▶ _Informações registradas_
########################################

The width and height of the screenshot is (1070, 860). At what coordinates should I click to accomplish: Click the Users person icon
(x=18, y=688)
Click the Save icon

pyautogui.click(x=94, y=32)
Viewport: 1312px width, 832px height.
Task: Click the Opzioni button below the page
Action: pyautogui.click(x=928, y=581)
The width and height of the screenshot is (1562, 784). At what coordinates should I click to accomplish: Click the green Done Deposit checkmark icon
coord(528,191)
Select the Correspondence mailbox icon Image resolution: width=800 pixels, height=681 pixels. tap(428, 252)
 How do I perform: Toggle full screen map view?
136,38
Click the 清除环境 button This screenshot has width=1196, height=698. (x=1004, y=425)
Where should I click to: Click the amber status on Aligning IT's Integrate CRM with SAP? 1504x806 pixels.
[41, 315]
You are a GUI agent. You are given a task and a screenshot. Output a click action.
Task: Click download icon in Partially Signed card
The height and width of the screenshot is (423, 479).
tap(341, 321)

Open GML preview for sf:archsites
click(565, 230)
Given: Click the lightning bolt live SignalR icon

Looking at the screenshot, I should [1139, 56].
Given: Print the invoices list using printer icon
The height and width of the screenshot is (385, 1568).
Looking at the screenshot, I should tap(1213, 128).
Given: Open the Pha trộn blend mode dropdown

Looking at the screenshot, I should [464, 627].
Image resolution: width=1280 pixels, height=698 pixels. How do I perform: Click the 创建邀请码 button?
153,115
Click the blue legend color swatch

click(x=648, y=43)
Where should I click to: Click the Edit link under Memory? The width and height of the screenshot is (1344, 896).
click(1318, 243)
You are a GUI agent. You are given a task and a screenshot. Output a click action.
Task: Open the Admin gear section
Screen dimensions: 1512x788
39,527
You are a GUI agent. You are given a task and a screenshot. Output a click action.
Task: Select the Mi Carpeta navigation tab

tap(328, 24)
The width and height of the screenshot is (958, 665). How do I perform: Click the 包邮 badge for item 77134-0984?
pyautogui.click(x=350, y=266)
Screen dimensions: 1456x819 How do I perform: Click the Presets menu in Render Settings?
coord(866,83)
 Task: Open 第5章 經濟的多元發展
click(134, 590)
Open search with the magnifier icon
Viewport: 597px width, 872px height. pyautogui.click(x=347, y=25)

########################################

▶ _Problema curto_
Separe todas as linhas acima em que aparece a palavra "pixels" e transcreva cada uma delas.

▶ _Resultado do exercício_
Select the Correspondence mailbox icon Image resolution: width=800 pixels, height=681 pixels. tap(428, 252)
Where should I click to: Click the amber status on Aligning IT's Integrate CRM with SAP? 1504x806 pixels.
Image resolution: width=1280 pixels, height=698 pixels. How do I perform: Click the 创建邀请码 button?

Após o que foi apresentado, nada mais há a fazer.